Among your many activities, you are a founding member of the Moroccan Association for Investigative Journalism, and a vocal advocate for press freedom. Do you think the surveillance is related to this work?

Yes, I do. I was targeted because of my work promoting investigative journalism. Beginning in 2008, I helped organize training for independent journalists and citizen journalists throughout Morocco. Then in 2013 and 2014 we were the first in the region to organize trainings on StoryMaker. This the government used against us—saying that it was spying. They said we were working for foreign powers, that we are harming and endangering the state.

Why do you think someone wanting to get inside your phone would resort to such advanced methods?

In 2015 when I was first on trial for endangering state security, the judicial file officially revealed that my co-accused and myself were under phone surveillance. So I started to use encrypted communications apps—both Signal and WhatsApp. And I think because of that, they decided to use NSO [Group software] against me and others, because it is more effective.

[Editor’s note: CPJ sought comment from the Moroccan Ministry of Interior’s General Directorate for National Security, which oversees surveillance. A person who declined to give their name answered the phone but said no one was available to discuss Monjib’s case.]

You mentioned to other journalists that you believe you clicked on the infected Pegasus link, possibly exposing yourself to round-the-clock cellphone surveillance. How could this information be used against you?

There has been a more or less daily impact on me—my friends, my contacts, the journalists and press freedom fighters I work with. You always wonder if you are being spied on.

Just yesterday, when I arrived to be interviewed by a pan-Arab TV station about a change in the government, the director told me he got a call from the Moroccan authorities threatening to shut down the studio if they aired a critical interview. How could they know I had just arrived?

They are also after personal information that they can pass along to the regime-linked press to put pressure on me. For example, there was a story about me having a mistress. They found out I was at a restaurant with a colleague for lunch, and followed me there and took pictures. A few weeks later, another outlet said I was impotent. I wouldn’t need a mistress if I was impotent! But their goal is to put you continually under pressure.

What has been the impact of being under surveillance? How has it impacted your work, your mental state?

I moderate my discourse. For example, I name the king less often, as well as the regime’s second in command and the head of the security apparatus.

Nevertheless, I continue to say as best I can that there is no democracy in Morocco, that the regime is outrageously corrupt and that corruption is harming the development of the country and the poor—that independent journalists are repressed or bought off, that some intellectuals and opponents are repressed or defamed.

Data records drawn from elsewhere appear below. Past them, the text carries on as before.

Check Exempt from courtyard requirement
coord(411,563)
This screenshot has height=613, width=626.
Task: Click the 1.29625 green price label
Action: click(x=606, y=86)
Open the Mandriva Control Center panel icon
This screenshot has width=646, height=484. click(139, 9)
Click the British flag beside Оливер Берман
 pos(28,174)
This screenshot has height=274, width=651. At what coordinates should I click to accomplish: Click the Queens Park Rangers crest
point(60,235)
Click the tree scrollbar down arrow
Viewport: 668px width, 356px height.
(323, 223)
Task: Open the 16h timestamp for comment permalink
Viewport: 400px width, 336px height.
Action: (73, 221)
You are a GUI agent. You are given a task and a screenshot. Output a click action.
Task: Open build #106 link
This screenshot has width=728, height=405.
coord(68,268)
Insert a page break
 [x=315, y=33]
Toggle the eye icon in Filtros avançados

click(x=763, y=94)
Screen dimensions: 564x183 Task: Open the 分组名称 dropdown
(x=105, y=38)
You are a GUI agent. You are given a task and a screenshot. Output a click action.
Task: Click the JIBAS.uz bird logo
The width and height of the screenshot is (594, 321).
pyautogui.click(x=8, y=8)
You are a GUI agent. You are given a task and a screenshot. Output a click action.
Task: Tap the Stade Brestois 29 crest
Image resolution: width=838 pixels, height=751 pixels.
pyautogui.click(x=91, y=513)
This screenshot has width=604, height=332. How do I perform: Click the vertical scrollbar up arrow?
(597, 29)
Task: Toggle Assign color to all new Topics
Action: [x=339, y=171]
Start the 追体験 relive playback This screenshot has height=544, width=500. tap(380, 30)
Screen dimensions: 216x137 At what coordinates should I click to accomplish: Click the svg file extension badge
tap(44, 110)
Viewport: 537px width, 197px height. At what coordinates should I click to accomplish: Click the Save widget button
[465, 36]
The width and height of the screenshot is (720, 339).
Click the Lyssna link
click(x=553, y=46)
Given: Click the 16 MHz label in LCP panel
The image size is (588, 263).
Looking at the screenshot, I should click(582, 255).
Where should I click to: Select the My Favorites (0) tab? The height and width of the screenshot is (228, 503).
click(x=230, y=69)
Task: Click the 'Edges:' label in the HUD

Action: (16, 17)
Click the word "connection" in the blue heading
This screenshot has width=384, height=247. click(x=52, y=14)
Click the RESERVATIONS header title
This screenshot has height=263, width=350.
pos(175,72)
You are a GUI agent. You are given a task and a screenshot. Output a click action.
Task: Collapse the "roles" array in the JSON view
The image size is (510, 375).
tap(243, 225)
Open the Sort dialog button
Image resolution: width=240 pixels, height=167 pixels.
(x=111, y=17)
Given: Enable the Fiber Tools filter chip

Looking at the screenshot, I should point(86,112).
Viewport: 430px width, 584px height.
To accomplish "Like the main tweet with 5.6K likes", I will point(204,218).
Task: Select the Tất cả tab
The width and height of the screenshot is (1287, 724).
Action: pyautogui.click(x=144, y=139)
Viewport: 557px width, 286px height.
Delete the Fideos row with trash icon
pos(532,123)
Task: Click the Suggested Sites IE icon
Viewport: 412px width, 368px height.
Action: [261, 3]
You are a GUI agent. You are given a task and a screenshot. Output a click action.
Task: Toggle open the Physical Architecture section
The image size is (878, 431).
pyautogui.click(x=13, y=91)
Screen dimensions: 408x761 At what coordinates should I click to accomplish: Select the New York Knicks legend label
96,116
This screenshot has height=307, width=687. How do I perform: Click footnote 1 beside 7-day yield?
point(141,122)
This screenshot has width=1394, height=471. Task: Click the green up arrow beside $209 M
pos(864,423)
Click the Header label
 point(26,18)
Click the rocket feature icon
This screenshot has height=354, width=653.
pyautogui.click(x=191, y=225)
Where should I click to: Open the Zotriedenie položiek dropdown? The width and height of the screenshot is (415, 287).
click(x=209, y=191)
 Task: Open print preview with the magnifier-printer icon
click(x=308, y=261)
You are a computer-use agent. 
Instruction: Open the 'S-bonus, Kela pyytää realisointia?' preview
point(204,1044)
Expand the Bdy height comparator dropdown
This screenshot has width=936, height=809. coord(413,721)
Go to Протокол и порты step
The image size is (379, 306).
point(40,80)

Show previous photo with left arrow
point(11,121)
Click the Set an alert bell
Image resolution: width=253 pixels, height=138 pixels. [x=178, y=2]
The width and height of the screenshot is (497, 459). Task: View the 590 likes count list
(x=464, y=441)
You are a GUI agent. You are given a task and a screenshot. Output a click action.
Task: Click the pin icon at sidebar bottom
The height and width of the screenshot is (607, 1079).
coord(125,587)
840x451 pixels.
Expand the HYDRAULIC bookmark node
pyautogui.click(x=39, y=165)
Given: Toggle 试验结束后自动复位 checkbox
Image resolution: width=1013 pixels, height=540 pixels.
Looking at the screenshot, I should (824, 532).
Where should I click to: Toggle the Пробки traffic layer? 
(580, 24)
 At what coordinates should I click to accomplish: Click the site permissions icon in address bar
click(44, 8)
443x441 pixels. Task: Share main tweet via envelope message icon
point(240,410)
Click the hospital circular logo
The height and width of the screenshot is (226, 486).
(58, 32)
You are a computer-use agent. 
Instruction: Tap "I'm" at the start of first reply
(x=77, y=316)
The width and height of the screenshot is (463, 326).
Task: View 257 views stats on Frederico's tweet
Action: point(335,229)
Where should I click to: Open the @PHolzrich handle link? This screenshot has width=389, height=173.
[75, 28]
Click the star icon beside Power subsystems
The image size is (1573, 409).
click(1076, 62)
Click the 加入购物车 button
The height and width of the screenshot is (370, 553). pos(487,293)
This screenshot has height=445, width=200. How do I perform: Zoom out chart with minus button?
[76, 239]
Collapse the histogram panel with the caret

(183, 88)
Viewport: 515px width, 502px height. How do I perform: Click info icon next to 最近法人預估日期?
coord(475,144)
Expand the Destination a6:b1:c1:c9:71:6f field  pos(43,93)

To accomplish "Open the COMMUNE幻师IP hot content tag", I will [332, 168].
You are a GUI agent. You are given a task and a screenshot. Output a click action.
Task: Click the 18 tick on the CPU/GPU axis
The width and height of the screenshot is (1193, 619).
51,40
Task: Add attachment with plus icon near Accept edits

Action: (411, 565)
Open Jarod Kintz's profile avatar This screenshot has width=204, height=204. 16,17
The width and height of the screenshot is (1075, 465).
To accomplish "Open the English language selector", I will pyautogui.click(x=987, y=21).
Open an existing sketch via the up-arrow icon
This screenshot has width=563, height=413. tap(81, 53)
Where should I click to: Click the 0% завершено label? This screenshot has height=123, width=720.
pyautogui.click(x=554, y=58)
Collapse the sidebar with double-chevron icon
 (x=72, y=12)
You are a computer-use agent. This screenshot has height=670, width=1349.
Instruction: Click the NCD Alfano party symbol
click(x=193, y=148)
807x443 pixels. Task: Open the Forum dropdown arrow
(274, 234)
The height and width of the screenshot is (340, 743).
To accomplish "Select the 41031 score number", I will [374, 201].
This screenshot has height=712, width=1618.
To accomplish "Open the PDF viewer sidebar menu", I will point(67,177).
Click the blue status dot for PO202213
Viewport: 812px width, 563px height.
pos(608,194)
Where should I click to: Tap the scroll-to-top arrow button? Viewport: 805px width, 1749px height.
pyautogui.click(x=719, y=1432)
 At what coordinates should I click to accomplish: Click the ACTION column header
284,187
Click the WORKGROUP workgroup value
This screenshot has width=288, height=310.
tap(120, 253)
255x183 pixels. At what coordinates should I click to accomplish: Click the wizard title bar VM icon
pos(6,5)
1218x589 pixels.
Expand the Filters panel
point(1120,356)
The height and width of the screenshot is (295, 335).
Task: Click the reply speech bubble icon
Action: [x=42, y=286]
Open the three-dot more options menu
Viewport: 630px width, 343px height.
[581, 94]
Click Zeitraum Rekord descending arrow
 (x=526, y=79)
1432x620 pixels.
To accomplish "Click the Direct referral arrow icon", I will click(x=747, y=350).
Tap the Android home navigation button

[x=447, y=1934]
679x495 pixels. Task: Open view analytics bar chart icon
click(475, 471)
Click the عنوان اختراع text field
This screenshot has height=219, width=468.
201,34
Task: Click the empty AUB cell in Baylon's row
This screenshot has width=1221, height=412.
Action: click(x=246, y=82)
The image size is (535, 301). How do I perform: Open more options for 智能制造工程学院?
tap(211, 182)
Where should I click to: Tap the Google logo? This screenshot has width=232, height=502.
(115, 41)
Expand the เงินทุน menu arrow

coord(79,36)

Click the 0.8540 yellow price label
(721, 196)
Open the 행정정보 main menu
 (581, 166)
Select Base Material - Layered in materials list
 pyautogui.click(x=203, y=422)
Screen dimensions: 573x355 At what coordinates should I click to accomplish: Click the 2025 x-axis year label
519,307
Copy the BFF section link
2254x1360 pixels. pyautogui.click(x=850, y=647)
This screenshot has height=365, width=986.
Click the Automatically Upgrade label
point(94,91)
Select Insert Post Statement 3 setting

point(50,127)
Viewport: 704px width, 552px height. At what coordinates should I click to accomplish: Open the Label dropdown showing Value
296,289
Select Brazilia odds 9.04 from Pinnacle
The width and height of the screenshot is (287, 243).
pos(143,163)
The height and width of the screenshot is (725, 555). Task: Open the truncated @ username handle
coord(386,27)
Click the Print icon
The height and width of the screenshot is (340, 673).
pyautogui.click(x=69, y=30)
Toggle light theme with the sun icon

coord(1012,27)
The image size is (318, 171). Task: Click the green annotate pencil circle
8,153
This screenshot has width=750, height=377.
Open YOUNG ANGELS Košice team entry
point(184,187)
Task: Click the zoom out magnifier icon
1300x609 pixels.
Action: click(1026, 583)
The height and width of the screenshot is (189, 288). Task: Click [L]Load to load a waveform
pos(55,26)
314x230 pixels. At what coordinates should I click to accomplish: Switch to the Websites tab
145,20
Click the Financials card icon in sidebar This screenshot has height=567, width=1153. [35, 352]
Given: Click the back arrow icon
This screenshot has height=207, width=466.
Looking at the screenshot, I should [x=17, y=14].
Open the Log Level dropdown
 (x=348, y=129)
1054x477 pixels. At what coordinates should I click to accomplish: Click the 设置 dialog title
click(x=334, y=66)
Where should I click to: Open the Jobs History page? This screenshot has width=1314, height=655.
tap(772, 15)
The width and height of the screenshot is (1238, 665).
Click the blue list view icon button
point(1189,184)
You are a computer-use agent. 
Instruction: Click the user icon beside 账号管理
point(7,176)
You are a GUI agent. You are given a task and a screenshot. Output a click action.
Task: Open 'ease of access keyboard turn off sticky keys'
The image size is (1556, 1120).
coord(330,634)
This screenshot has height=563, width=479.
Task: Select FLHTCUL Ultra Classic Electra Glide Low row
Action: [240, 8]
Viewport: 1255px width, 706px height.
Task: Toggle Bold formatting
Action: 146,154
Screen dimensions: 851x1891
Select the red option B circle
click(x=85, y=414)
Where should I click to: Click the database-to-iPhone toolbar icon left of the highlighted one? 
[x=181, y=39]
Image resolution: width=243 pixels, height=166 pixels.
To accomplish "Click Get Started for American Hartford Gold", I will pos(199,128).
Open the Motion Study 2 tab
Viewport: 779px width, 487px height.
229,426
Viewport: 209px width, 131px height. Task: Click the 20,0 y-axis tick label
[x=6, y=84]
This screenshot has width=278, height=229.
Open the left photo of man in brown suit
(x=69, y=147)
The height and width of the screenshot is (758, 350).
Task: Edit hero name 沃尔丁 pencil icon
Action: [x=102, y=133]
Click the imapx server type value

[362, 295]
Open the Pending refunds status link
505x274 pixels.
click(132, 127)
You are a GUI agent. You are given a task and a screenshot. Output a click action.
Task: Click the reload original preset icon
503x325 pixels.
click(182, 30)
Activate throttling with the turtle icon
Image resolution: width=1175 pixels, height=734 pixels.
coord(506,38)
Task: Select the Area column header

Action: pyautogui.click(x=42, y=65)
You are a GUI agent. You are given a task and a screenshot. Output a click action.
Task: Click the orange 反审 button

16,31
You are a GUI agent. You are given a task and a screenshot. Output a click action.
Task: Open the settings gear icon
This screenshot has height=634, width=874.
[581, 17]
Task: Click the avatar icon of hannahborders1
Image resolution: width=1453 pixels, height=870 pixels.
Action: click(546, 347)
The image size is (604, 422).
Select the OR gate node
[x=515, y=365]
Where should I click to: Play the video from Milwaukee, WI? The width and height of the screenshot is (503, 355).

But it’s very difficult. I receive a lot of threats to kill me, sometimes in the street during the night, sometimes publicly, but in a veiled way, in the pro-state media. I have been warned.

How do you think the use of this technology affects the press in Morocco?

With NSO technology or without it, there is no free press. There will be no free press until there is democracy. The Moroccan autocracy doesn’t like a free press—they use a lot of tools to control the media.

But the NSO technology is very helpful, because it gives them the possibility to put pressure on critical journalists and pro-democracy activists. People don’t want their private life to be known. If you are in prison for political reasons, you are seen as a hero, but if you cheat on your wife or embezzle money, you lose your reputation and the population no longer believe what you write.

It is a horrible situation. You know you did nothing wrong, but colleagues or even friends begin to suspect you. In 2016 after some newspapers accused me of stealing hundreds of thousands of dollars, a member of the rural community where I was born called me and asked me to lend him some money. The pro-regime press wants to assassinate you morally.